Выбрать главу

Символ содержит в себе в свернутом виде и раскрывает сознанию нечто, само по себе недоступное иным формам и способам коммуникации с Универсумом, бытия в нем. Поэтому его никак нельзя свести к понятиям рассудка или к любым иным (отличным от него самого) способам формализации. Смысл в символе неотделим от его формы, он существует только в ней, сквозь нее просвечивает, из нее разворачивается, ибо только в ней, в ее структуре содержится нечто, органически присущее (принадлежащее сущности) символизируемому.

Художественный символ является своеобразным посредником между божественным и человеческим, истиной и кажимостью (видимостью), идеей и явлением на уровне духовно-эстетического опыта, эстетического сознания. В свете художественного символа сознанию открываются, являются целостные духовные миры, не исследимые, не выявляемые, не выговариваемые и не описуемые никакими иными способами. В подобном смысле символ был осознан русскими символистами начала XX в. Так, Вячеслав Иванов, как мы помним (простите, не удержался от минимального цитирования), утверждал, что в искусстве «всякий истинный символ есть некое воплощение живой божественной истины» и поэтому он — реальность и «реальная жизнь», имеющая как бы относительное бытие: «условно-онтологическое» по отношению к низшему и «мэоническое» (т. е. не имеющее реального бытия) по отношению к высшему уровню бытия. Символ представлялся ему некой посредствующей формой, которая не содержит нечто, но «через которую течет реальность, то вспыхивая в ней, то угасая», медиумом «струящихся через нее богоявлений». Красиво сказано и схвачено что-то очень сущностное для понимания художественного символа в целом.

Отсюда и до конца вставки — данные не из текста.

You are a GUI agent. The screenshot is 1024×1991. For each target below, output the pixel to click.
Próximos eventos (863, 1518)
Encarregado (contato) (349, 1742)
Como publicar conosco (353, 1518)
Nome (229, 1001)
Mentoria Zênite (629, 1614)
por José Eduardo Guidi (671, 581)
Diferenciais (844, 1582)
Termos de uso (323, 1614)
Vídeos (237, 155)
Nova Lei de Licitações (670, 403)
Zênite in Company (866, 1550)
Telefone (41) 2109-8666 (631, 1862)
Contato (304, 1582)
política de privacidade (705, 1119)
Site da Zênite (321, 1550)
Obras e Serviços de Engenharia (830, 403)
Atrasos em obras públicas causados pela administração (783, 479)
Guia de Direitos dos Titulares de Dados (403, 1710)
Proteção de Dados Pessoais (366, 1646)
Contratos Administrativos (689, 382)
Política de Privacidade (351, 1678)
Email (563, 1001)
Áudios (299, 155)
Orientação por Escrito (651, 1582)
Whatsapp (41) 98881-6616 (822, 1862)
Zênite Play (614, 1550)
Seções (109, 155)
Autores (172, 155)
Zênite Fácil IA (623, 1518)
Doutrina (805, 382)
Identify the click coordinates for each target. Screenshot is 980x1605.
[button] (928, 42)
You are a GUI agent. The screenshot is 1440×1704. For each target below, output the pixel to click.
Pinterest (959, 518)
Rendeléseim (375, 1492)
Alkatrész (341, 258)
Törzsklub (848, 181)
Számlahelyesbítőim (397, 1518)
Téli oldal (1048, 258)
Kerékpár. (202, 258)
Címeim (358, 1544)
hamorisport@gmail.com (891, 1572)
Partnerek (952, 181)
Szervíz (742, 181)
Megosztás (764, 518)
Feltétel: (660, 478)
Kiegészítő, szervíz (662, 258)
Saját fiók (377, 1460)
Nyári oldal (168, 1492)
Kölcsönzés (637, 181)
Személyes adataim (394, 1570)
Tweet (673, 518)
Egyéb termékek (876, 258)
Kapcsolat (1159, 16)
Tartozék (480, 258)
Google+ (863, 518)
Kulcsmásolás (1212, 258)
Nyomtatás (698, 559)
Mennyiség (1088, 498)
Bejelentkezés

Наиболее глубокое определение символа в отечественной науке, на мой взгляд, дал в свое время отец Павел Флоренский, опираясь на опыт патристики, с одной стороны, и на теории своих современников символистов, особенно своего учителя Вяч. Иванова, — с другой.

Флоренский был убежден, «что в имени — именуемое, в символе — символизируемое, в изображении — реальность изображенного присутствует, и что потому символ есть символизируемое». В работе «Имяславие как философская предпосылка» Флоренский дал одно из наиболее емких определений символа, в котором показана его двуединая природа: «Бытие, которое больше самого себя, — таково основное определение символа. Символ — это нечто являющее собою то, что не есть он сам, большее его, и однако существенно чрез него объявляющееся. Раскрываем это формальное определение: символ есть такая сущность, энергия которой, сращенная или, точнее, срастворенная с энергией некоторой другой, более ценной в данном отношении сущности, несет таким образом в себе эту последнюю».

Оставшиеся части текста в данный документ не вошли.